Had Congress fulfilled its responsibilities in previous years in regards to such entities as Fannie Mae and Freddie Mac, we might have avoided the recent financial crisis. As the CFPB runs the same risk of politicizing our consumer credits markets in a manner similar to which our mortgage market was so highly politicized, I believe aggressive congressional oversight is needed in order to both avoid future financial crises and to maintain a healthy economy.
The problem facing our housing market is a combination of weak demand and excess supply. One of the constraints on housing demand is mortgage availability. If one is a prime borrower and is able to make a substantial down payment, then mortgages are both cheap and plentiful. If one is not, then a mortgage is difficult, if not impossible, to get.
According to the Federal Reserve Monetary Report to Congress, “Access to mortgage credit is among the important factors that affect the demand for housing and thus the recovery in the housing sector. Lending standards appear to be considerably tighter than they were even before the housing boom, likely preventing many households from purchasing homes. According to the Senior Loan Officer Opinion Survey on Bank Lending Practices, from mid‐2007 into 2009, many lenders tightened their standards for residential mortgages originated to borrowers with prime credit scores, and very few have eased standards since then.
“Moreover,” the report says, “the market for nontraditional mortgages continues to be impaired, while the market for subprime mortgages remains effectively closed. Similarly, the range of credit scores on newly originated prime mortgages has remained elevated since lenders shifted toward higher‐rated borrowers in 2008. The upward shift in credit scores is also evident for prime borrowers who refinanced their mortgages and for Federal Housing Administration (FHA) mortgages.”
This decline in mortgage availability derives from a variety of factors, some good, and some bad. For instance the most irresponsible lending, with the exception of FHA, is gone, at least for the moment. That is a good thing.
As the Federal Reserve, however, has noted, mortgage lending standards are tighter than those witnessed pre‐boom, indicating that we are not simply seeing a correction in reaction to the boom, but a restriction in credit beyond what would be expected. As noted, much of the Alt‐A and higher quality subprime lending is also gone. That is not such a good thing. By my estimate, about a fifth of the mortgage market has disappeared, holding back housing demand.
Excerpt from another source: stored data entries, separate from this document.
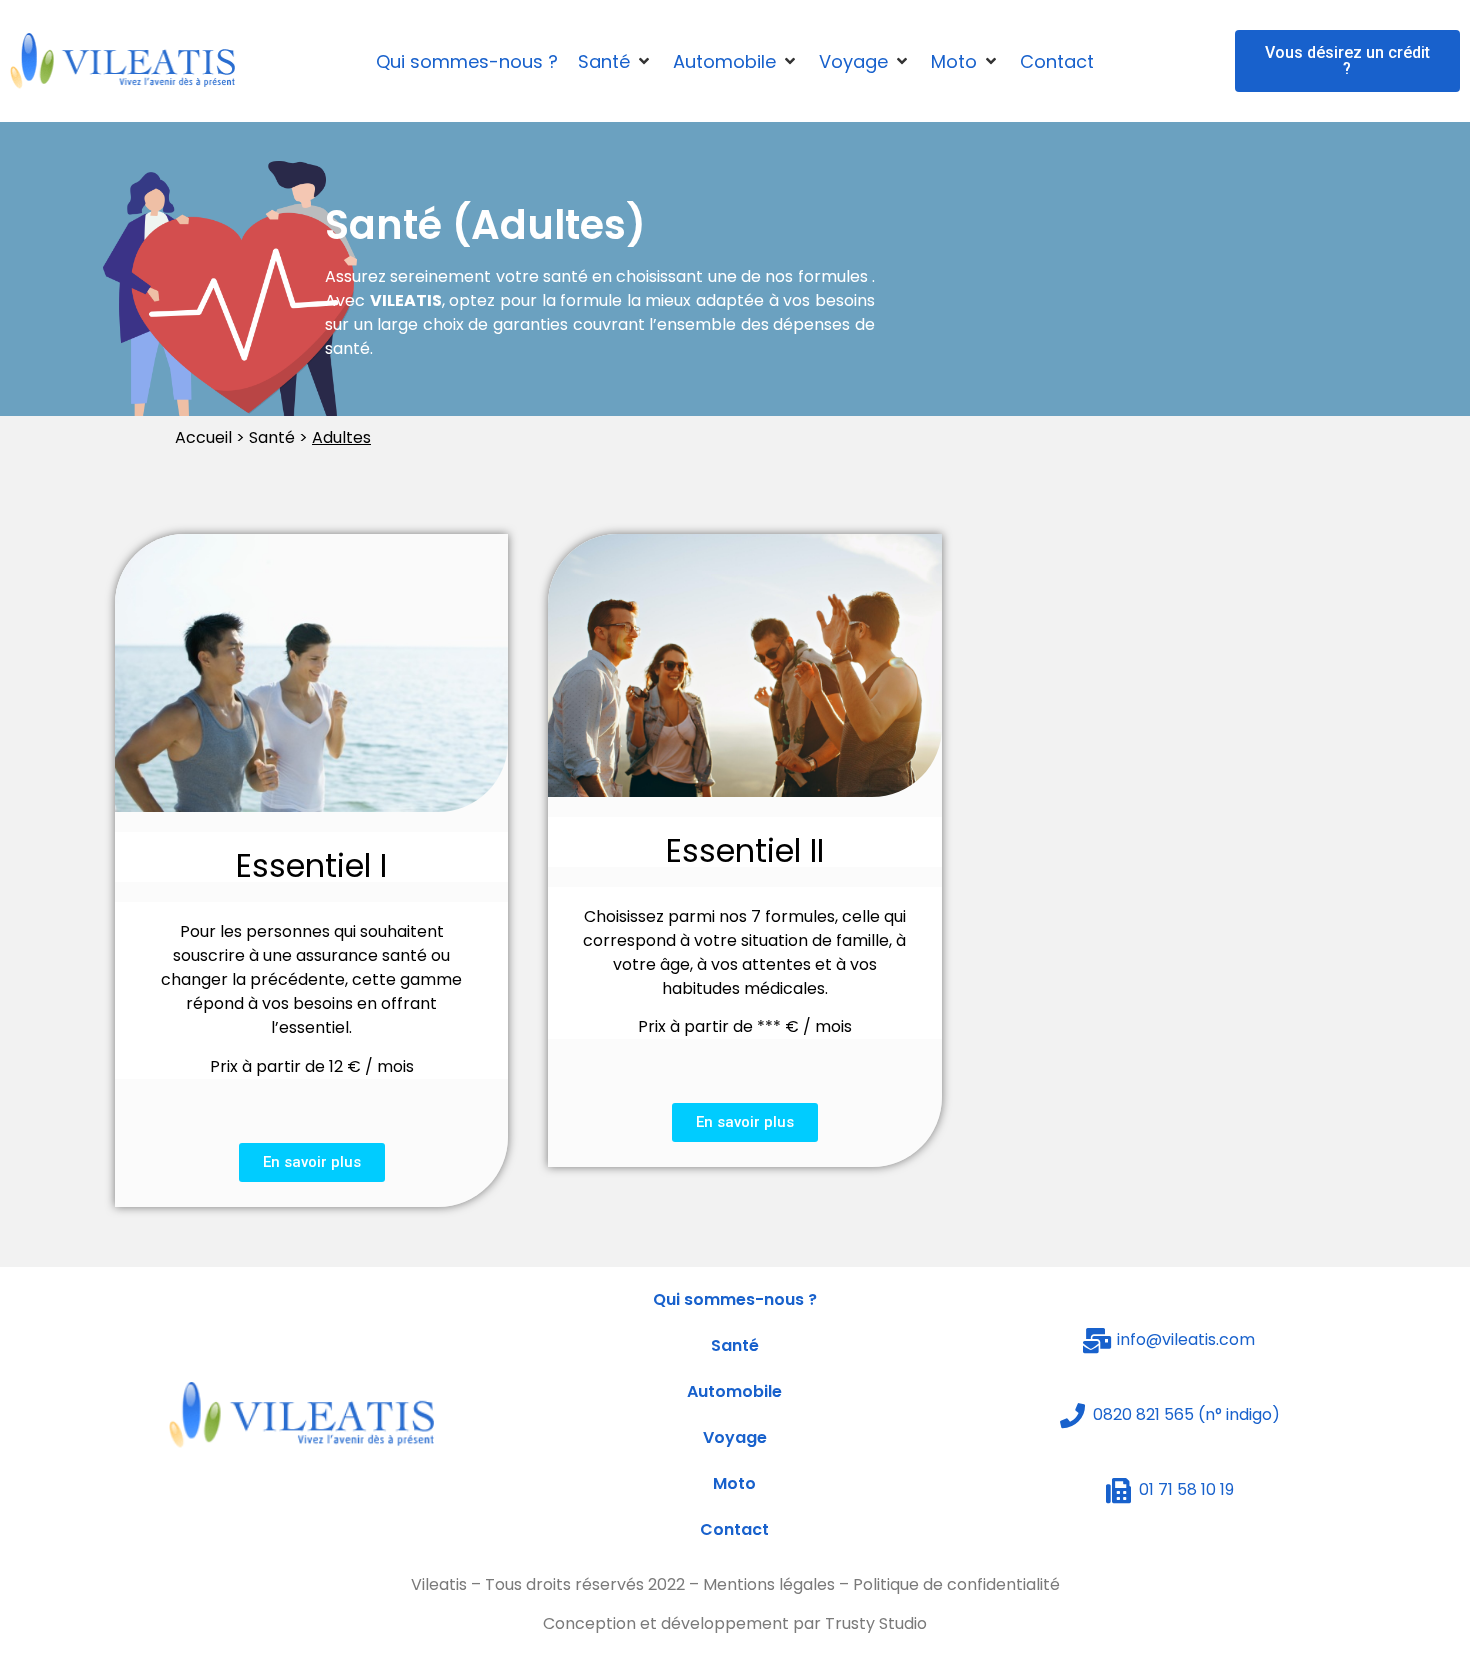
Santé (735, 1345)
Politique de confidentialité (956, 1584)
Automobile (734, 1391)
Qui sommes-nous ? (735, 1299)
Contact (734, 1529)
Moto (734, 1483)
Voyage (735, 1437)
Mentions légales (769, 1584)
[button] (1347, 61)
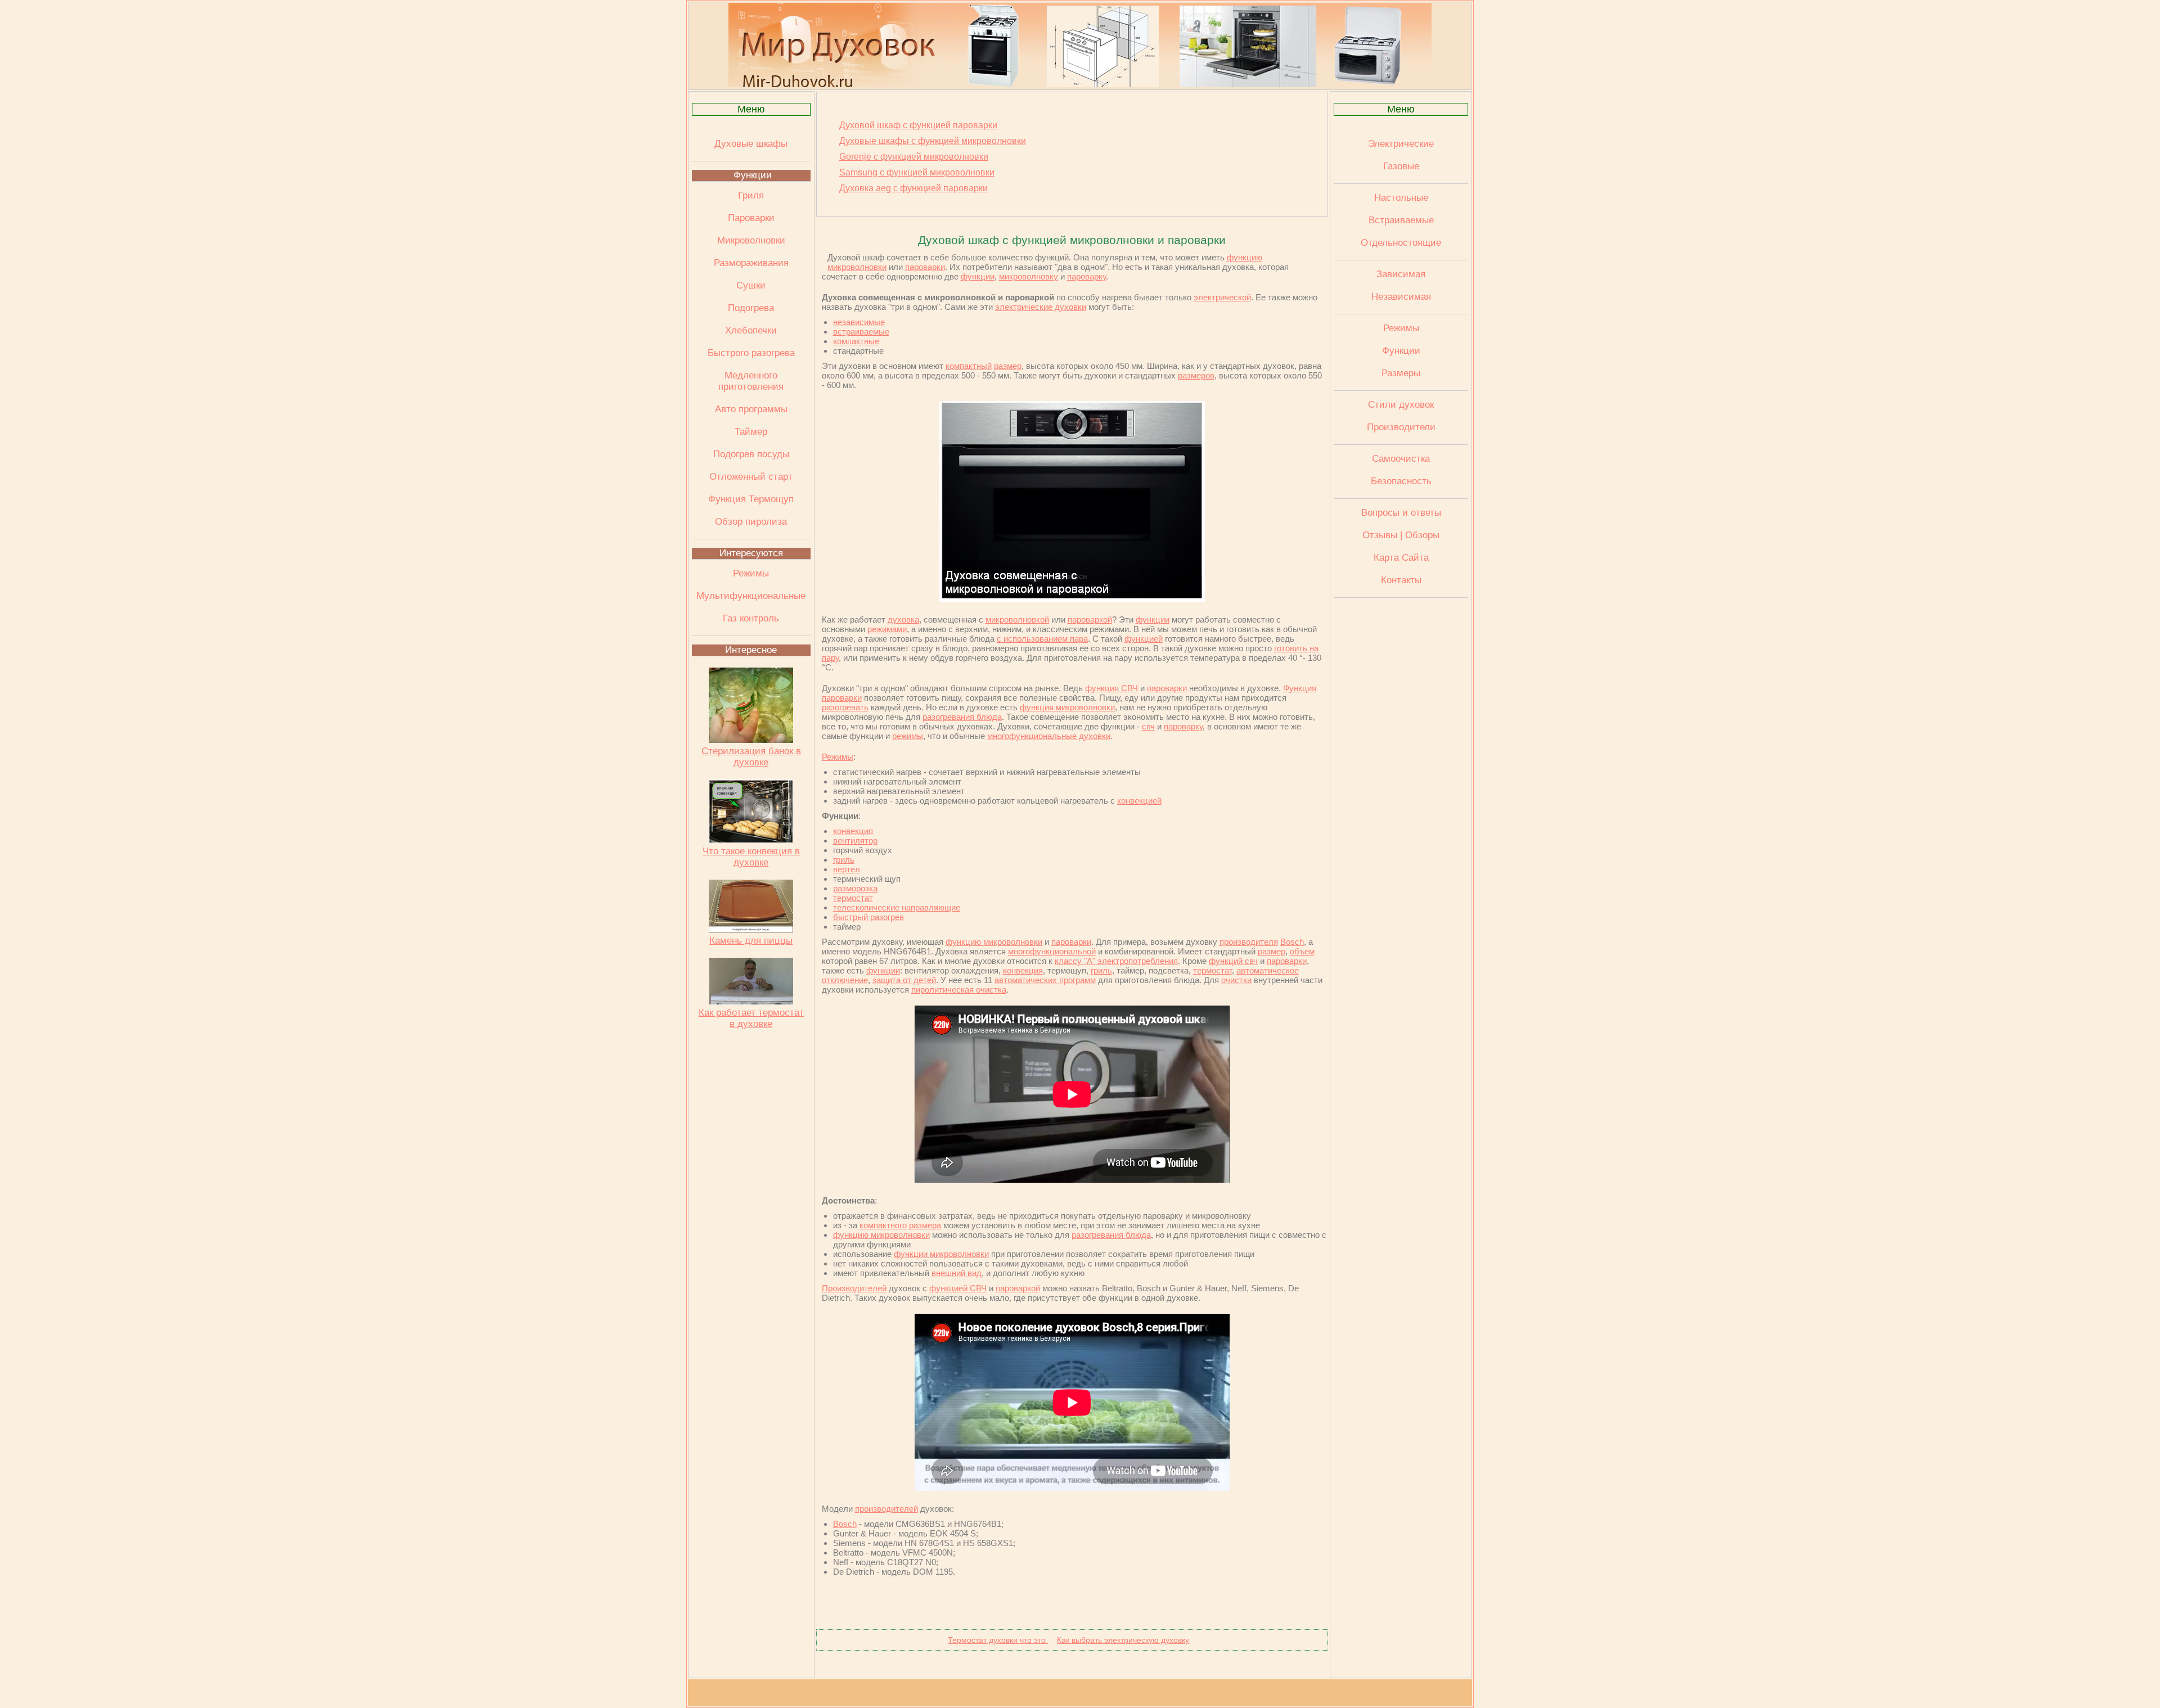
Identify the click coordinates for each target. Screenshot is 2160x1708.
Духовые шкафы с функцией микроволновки (932, 141)
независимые (859, 322)
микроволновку (1028, 276)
The reduction in mortgage availability is illustrated by the dramatic increase in median credit scores on new prime loans, which have increased from just under 720 in 2007 to almost 770 today.
Most of this increase has been driven by an increase in the bottom of the credit score distribution. Recall that this considers prime loans only. Of course, there are substantial differences in default probabilities within prime. Lenders appear to be reducing credit to those borrowers within prime that are most likely to default, and hence most likely to invoke various “consumer protections” in order to avoid foreclosure.
These are the loans that would entail the largest regulatory and litigation costs, so it is not surprising that lenders have reacted to these increased costs by limiting credit to borrowers most prone to litigation and regulatory enforcement. Reductions in subprime and Alt‐A credit have been even more dramatic.
One of the factors contributing to that disappearance is the combination of Federal Reserve interest rate policy with federal mortgage regulation. Under the Home Owner’s Equity Protection Act, whose administration has transferred from the Federal Reserve to the CFPB, any mortgage over 5.5% is considered “high cost” in the current interest rate environment. Such mortgages now carry considerable regulatory, reputation and litigation risk. Historically speaking, 5.5% is a great rate, not a predatory one.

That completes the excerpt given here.